La pandemia puso de relieve no sólo que no estábamos preparados para vivir una situación así, también evidenció que el uso de la tecnología no era el más adecuado, pese a que en diferentes ámbitos ha habido una tendencia y exigencia de trabajar cada vez más empleando este tipo de recursos. Desde el gobierno de Felipe Calderón, por ejemplo, la Reforma Educativa propuesta por él marcaba la obligatoriedad de que las y los profesores, y obviamente los estudiantes, tuvieran conocimientos y formación en competencias tecnológicas, sin embargo, pese a ya varios años de haberse implementado esta forma de trabajo, observamos que aún carece el magisterio de una formación sólida en este rubro. Resultó interesante también, observar la dificultad que han tenido los y las estudiantes para adquirir y consolidar aprendizajes, pese a ser considerados por muchos una generación que nació con un manejo casi innato de dispositivos tecnológicos. Pero no, son hábiles en su manejo para cuestiones sociales, más no en lo pedagógico y didáctico.
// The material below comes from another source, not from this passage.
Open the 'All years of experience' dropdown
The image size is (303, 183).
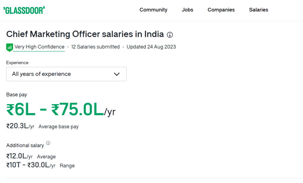[x=66, y=74]

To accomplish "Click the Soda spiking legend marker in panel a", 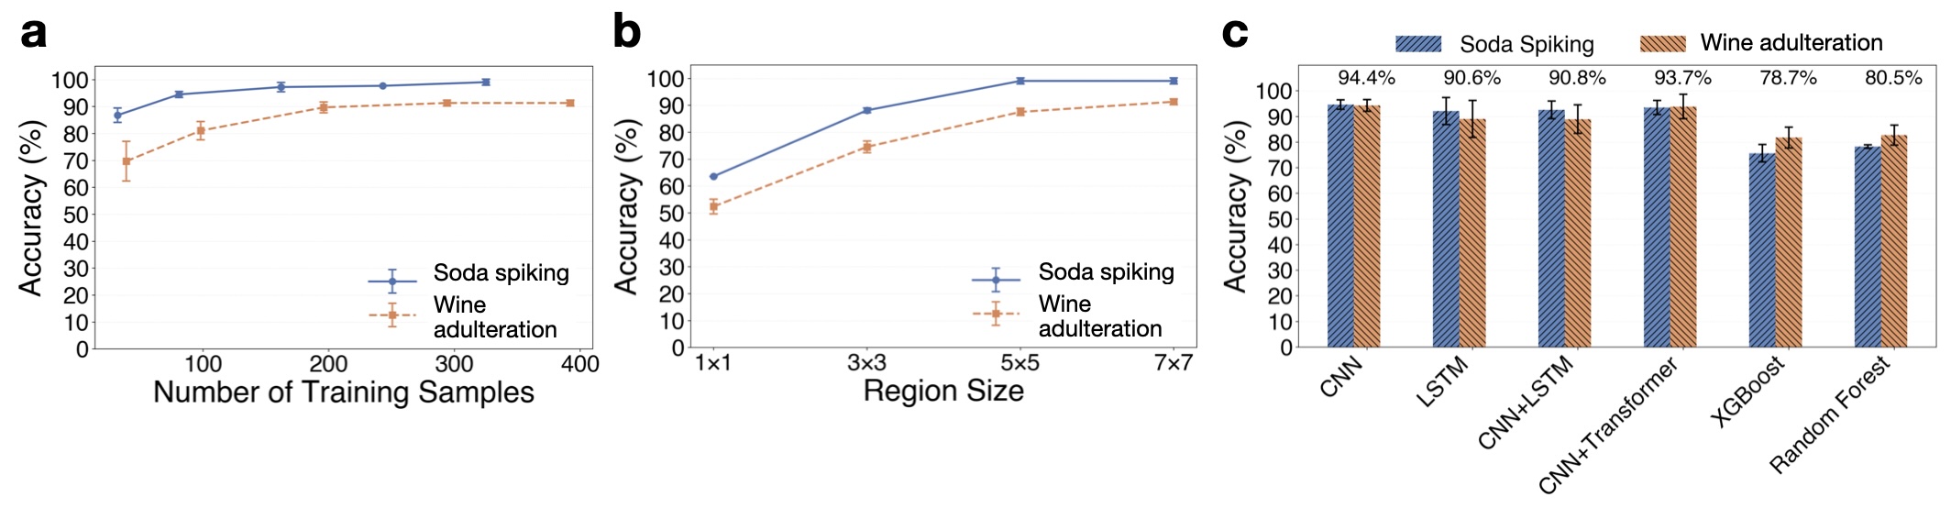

Pero el Covid no sólo expuso las debilidades tecnológicas de la población en general, no, literalmente ha expuesto aspectos íntimos de las personas, así como diferentes problemas que, de inicio, no se concibieron, pero que paulatinamente han ido apareciendo y ahora son cada vez más comunes. En noticieros y redes sociales hemos visto videos en donde accidentalmente, o de manera impertinente, personas en ropa interior o teniendo relaciones sexuales han dejado prendidos sus dispositivos mientras se encontraban en una reunión sincrónica, hemos visto a infantes interrumpir las clases o entrevistas y conferencias de su mamá o de su papá, también hemos visto a personas haciendo trampa y colocar una imagen fija para simular que se encuentran presentes en una reunión o estudiantes que apagan sus cámaras para seguir acostados o durmiendo mientras toman una clase.
También, lamentablemente, hemos visto la intransigencia de diferentes docentes que, pese a la distancia, han tenido actitudes y conductas agresivas en contra de estudiantes por no actuar de la forma en que la o el docente habían imaginado su clase.
De igual manera, lo cual puede ser ambivalente, las clases de los docentes están ahora totalmente expuestas, dado que entran a sus reuniones diferentes autoridades educativas para supervisar que estén trabajando, al mismo tiempo que tenemos a diferentes padres o madres de familia supervisando la clase para constatar que hace bien su trabajo o que se dirige y habla de forma adecuada a las y los educandos.
La tecnología nos ha expuesto, cada vez hay menos separación entre lo publico y lo privado, lo cual nos obliga a estar permanentemente atentos a cada acción, actitud o palabra que manifestamos. No sea que nos vayamos a convertir en un meme o seamos virales por un tiempo; se lee divertido, pero no lo es ¿o sí?